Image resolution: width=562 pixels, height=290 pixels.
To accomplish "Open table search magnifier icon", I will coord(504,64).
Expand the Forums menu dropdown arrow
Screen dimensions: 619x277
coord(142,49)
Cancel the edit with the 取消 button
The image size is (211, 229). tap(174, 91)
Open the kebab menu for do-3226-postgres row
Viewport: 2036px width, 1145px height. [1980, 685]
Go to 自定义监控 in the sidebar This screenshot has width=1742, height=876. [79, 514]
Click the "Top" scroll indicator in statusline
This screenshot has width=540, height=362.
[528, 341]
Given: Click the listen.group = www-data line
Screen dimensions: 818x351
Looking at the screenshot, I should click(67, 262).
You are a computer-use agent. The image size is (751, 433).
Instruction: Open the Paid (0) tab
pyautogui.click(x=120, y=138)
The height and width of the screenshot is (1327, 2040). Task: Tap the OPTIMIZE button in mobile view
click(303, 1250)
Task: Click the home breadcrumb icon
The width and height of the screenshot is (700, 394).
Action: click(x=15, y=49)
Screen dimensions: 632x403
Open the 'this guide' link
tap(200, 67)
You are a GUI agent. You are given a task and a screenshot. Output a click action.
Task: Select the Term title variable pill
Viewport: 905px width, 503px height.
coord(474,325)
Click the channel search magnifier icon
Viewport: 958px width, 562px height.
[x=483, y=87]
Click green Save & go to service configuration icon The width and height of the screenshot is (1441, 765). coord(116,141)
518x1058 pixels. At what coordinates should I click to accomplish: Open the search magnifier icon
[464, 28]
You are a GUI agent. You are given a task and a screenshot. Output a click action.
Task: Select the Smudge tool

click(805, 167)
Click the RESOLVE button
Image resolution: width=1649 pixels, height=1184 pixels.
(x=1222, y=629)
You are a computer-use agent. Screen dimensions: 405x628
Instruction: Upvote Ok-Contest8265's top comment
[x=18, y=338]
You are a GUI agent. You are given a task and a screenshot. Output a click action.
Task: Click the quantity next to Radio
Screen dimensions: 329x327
==========
To be done >>
Reproduce every one of the items above word for word, keeping each line as it appears.

Answer for this exercise >>
Image resolution: width=562 pixels, height=290 pixels.
To accomplish "Open table search magnifier icon", I will coord(504,64).
Expand the Forums menu dropdown arrow
Screen dimensions: 619x277
coord(142,49)
Cancel the edit with the 取消 button
The image size is (211, 229). tap(174, 91)
Open the kebab menu for do-3226-postgres row
Viewport: 2036px width, 1145px height. [1980, 685]
Go to 自定义监控 in the sidebar This screenshot has width=1742, height=876. [79, 514]
Click the "Top" scroll indicator in statusline
This screenshot has width=540, height=362.
[528, 341]
Given: Click the listen.group = www-data line
Screen dimensions: 818x351
Looking at the screenshot, I should click(67, 262).
You are a computer-use agent. The image size is (751, 433).
Instruction: Open the Paid (0) tab
pyautogui.click(x=120, y=138)
The height and width of the screenshot is (1327, 2040). Task: Tap the OPTIMIZE button in mobile view
click(303, 1250)
Task: Click the home breadcrumb icon
The width and height of the screenshot is (700, 394).
Action: click(x=15, y=49)
Screen dimensions: 632x403
Open the 'this guide' link
tap(200, 67)
You are a GUI agent. You are given a task and a screenshot. Output a click action.
Task: Select the Term title variable pill
Viewport: 905px width, 503px height.
coord(474,325)
Click the channel search magnifier icon
Viewport: 958px width, 562px height.
[x=483, y=87]
Click green Save & go to service configuration icon The width and height of the screenshot is (1441, 765). coord(116,141)
518x1058 pixels. At what coordinates should I click to accomplish: Open the search magnifier icon
[464, 28]
You are a GUI agent. You are given a task and a screenshot. Output a click action.
Task: Select the Smudge tool

click(805, 167)
Click the RESOLVE button
Image resolution: width=1649 pixels, height=1184 pixels.
(x=1222, y=629)
You are a computer-use agent. Screen dimensions: 405x628
Instruction: Upvote Ok-Contest8265's top comment
[x=18, y=338]
You are a GUI agent. You are given a task and a screenshot. Output a click action.
Task: Click the quantity next to Radio
Screen dimensions: 329x327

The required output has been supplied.